Deara, Auren y Leo estaban sentados juntos, al fondo, con su carpeta del proyecto perfectamente ordenada. La profesora recorría la clase con una lista en la mano.
—Ustedes tres presentarán al final de la clase —les informó, con una sonrisa seca—. Me han hablado bien de su trabajo.
Deara sonrió orgullosa. Leo asintió. Auren solo se limitó a cruzarse de brazos.
Mientras los demás exponían, ellos repasaban en voz baja. Deara corregía pequeños detalles, Leo afinaba una transición y Auren se encargaba de los gráficos en la laptop. Ya no había tensión visible entre ellos. Las discusiones del pasado parecían desvanecidas en la urgencia de ese día.
Cuando sonó el timbre del receso, salieron al patio central. Era un espacio amplio, con bancos de madera, árboles que daban sombra y estudiantes por todos lados hablando, comiendo, riendo.
Se sentaron en un rincón más tranquilo. Deara sacó un jugo de su bolso y se lo pasó a Leo.
—¿Estás menos nervioso ahora?
Leo bebió y asintió.
—Sí. Aunque no estoy seguro si es por el trabajo o porque ya no quiero golpear a Auren.
Deara rió. Auren se limitó a levantar una ceja, fingiendo molestia.
—Madura, Leo.
—Tú primero, colmillitos.
Deara los observaba a ambos con una mezcla de ternura y resignación. Había algo distinto entre ellos, aunque no lograba descifrarlo del todo. Una especie de juego silencioso, como si se entendieran en otro idioma.
Tras unos minutos, se levantaron para dar una vuelta por los pasillos menos concurridos. Pasaron junto a la biblioteca, donde Auren se detuvo un instante, mirando dentro. Leo lo observaba de reojo, curioso. Deara entró para devolver un libro y los dejó unos momentos a solas.
—Tu casa huele a madera y sangre vieja —comentó Leo, de forma casual.
Auren ladeó la cabeza.
—¿Eso es un cumplido o una amenaza?
Leo se encogió de hombros.
—Solo una observación. Como cuando noté que no puedes dejar de mirarme los labios cuando hablamos.
Auren lo empujó suavemente con el hombro, pero sin agresividad.
—Cierra la boca, lobo.
Leo sonrió, satisfecho. Cuando Deara regresó, ambos actuaban como si nada hubiese pasado. Pero ella lo notó. Y no dijo nada.
De regreso en clase, el grupo anterior terminó su presentación. La profesora llamó a los tres al frente. El corazón de Deara latía con fuerza. Leo le dio un leve codazo cómplice. Auren abrió la laptop y la conectó al proyector.

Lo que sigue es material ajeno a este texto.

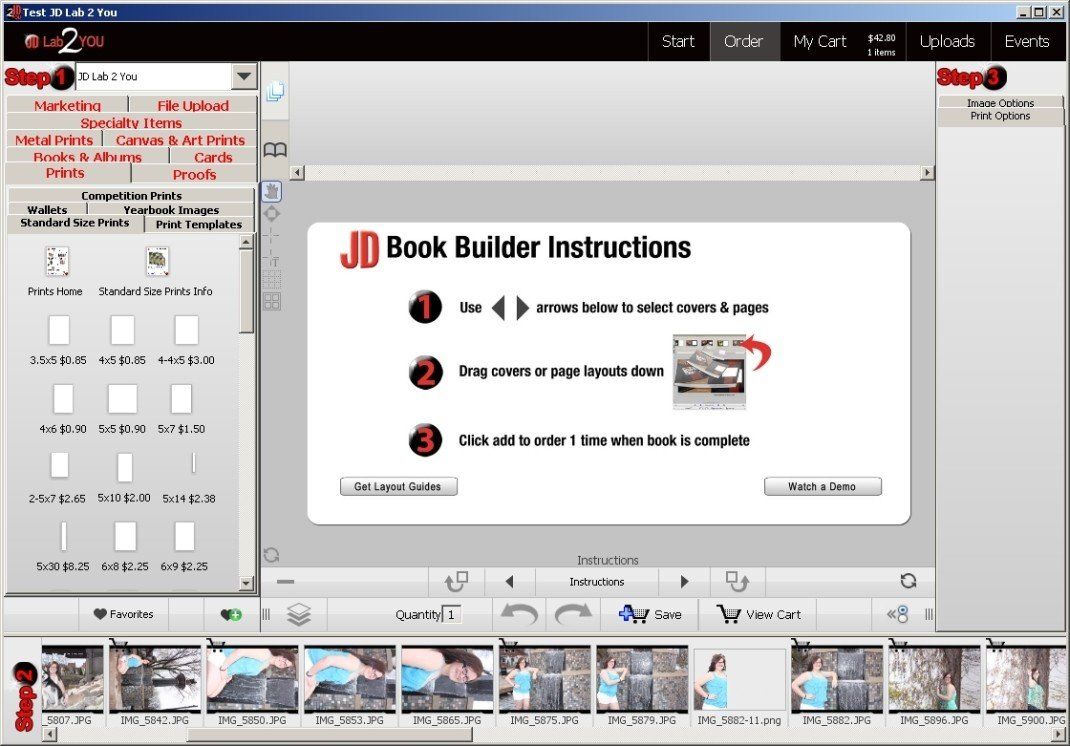Select the hand pan tool
The width and height of the screenshot is (1070, 746).
272,191
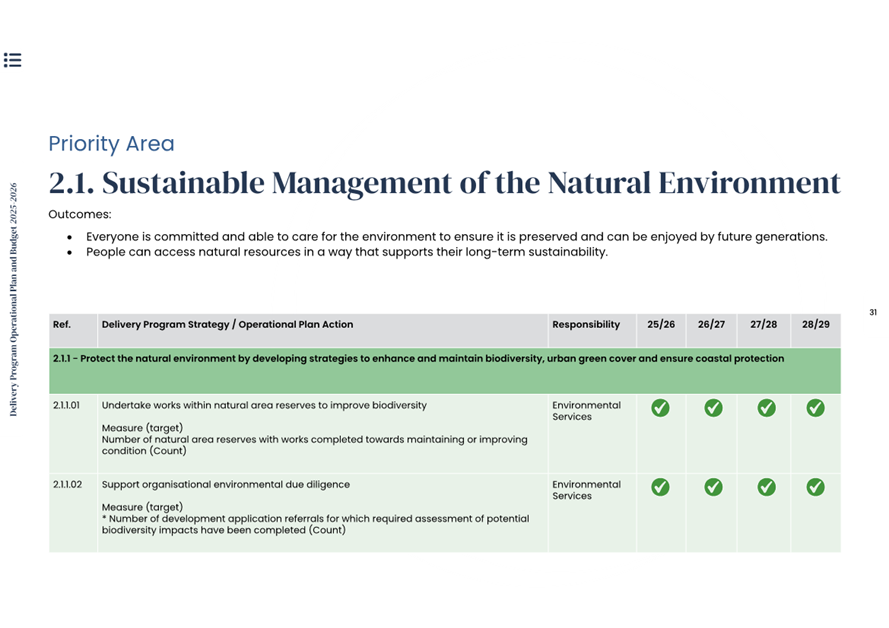Click the 27/28 checkmark for action 2.1.1.02

[x=765, y=487]
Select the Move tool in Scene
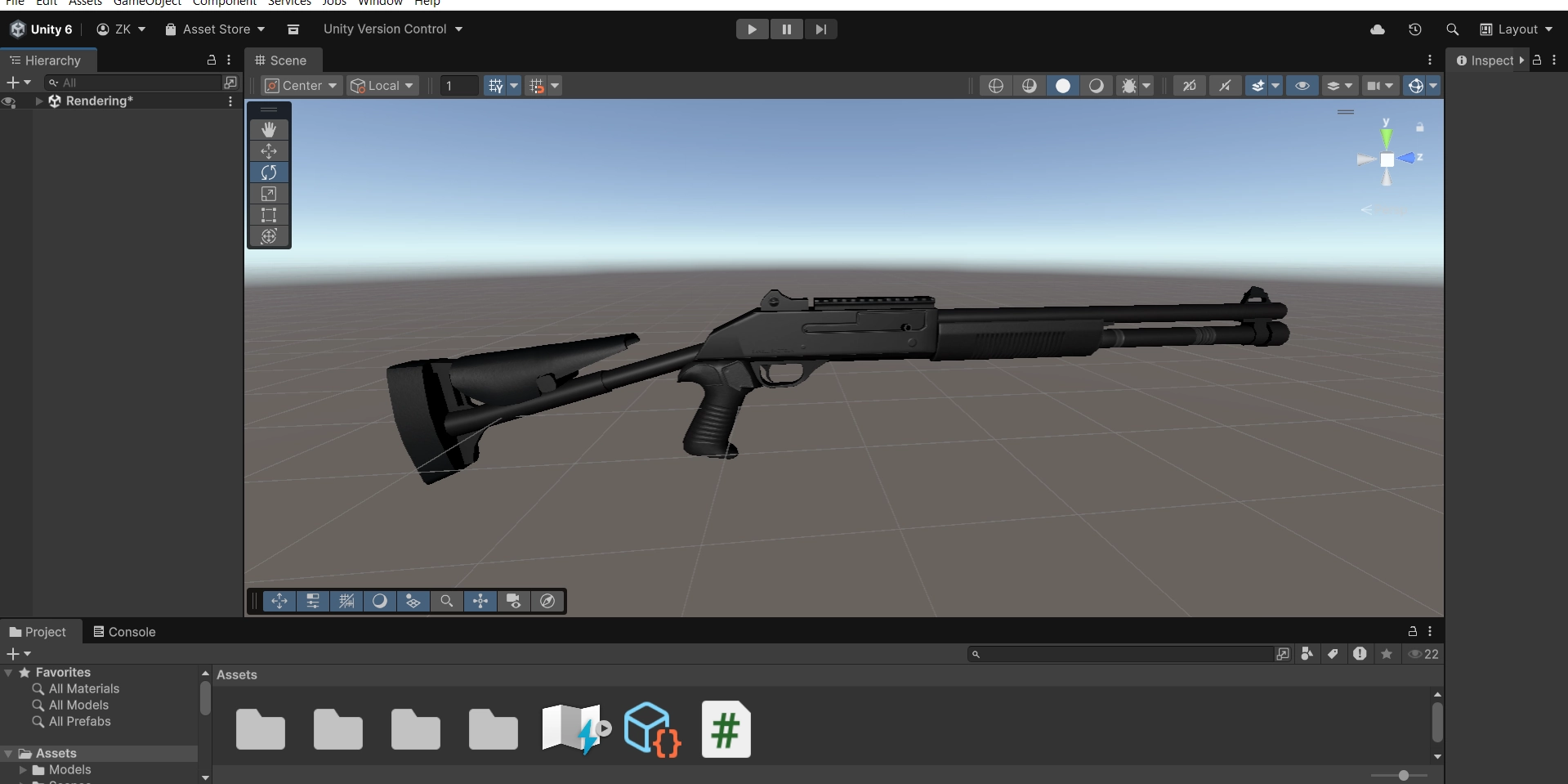The image size is (1568, 784). coord(269,151)
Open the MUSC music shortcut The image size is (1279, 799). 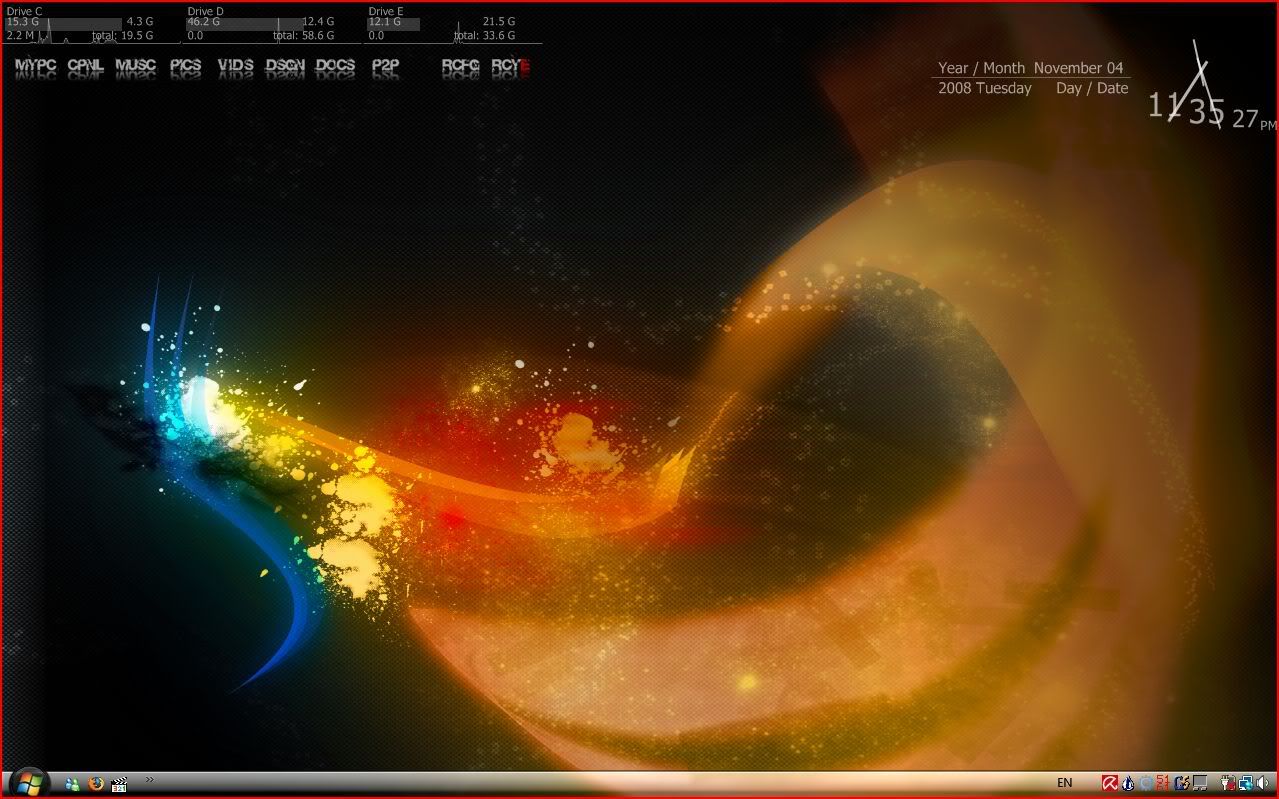point(135,66)
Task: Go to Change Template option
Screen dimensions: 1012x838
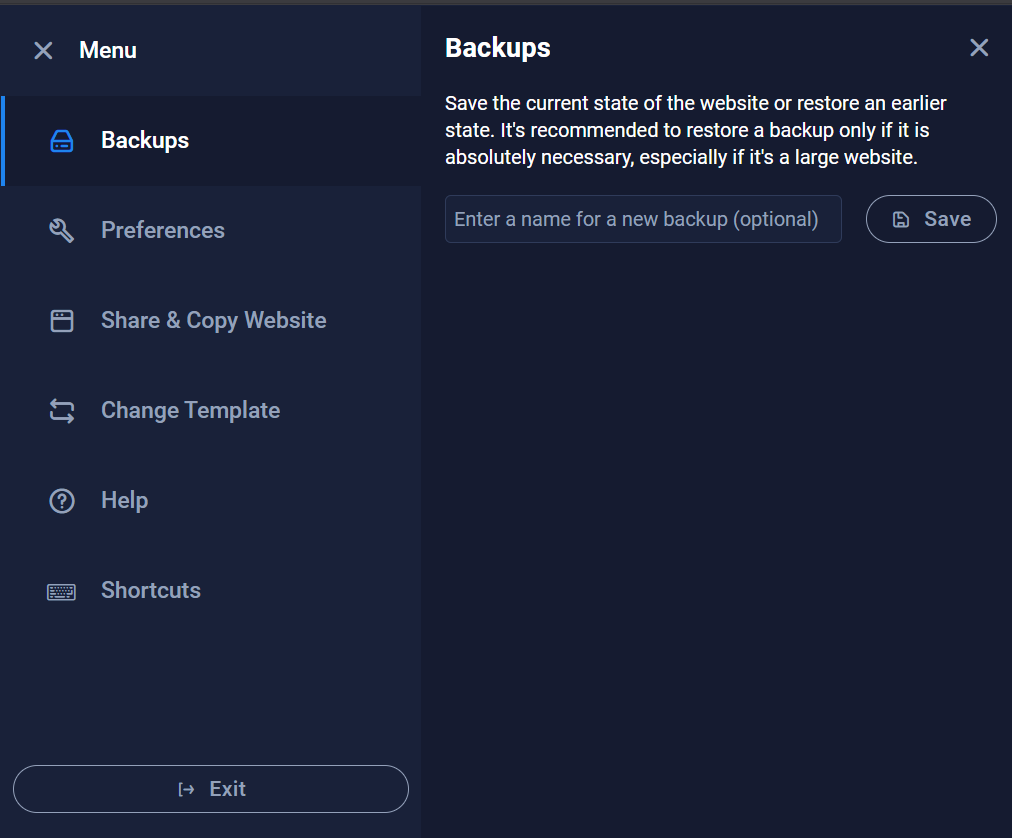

La exposición fue fluida. Leo comenzó con el contexto histórico, con voz firme y segura. Deara habló de las causas sociales, con una claridad brillante. Auren cerró con los impactos a largo plazo, su voz calmada pero penetrante, con una seguridad fría que capturó la atención de toda la clase.
Cuando terminaron, hubo un leve aplauso. La profesora asintió, satisfecha.

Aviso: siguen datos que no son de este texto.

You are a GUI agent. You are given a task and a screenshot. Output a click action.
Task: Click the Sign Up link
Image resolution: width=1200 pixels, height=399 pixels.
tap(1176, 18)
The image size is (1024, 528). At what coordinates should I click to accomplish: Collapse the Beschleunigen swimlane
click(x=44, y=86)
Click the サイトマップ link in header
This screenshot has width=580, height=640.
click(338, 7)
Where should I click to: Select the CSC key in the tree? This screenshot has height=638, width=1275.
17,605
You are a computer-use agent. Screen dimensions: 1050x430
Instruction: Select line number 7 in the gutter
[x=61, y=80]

—Excelente trabajo. Muy bien estructurado, y bien presentado.
Regresaron a sus asientos con una sensación de alivio. Había sido un largo camino, lleno de secretos, tensiones, y descubrimientos. Pero lo habían logrado.
Al salir del aula, caminaban por el pasillo entre los casilleros.
—Deberíamos celebrarlo de alguna forma —dijo Deara.
—Pizza en mi casa esta noche —sugirió Leo, mirando a Auren.
Este lo pensó un segundo, y luego asintió.
—Solo si no pides con piña.
—Monstruo —respondieron Leo y Deara al unísono, haciendo reír a todos.
Ya de noche, en sus habitaciones enfrentadas, Auren y Leo se encontraban otra vez mirando hacia las ventanas del otro. No hablaban. Solo se observaban.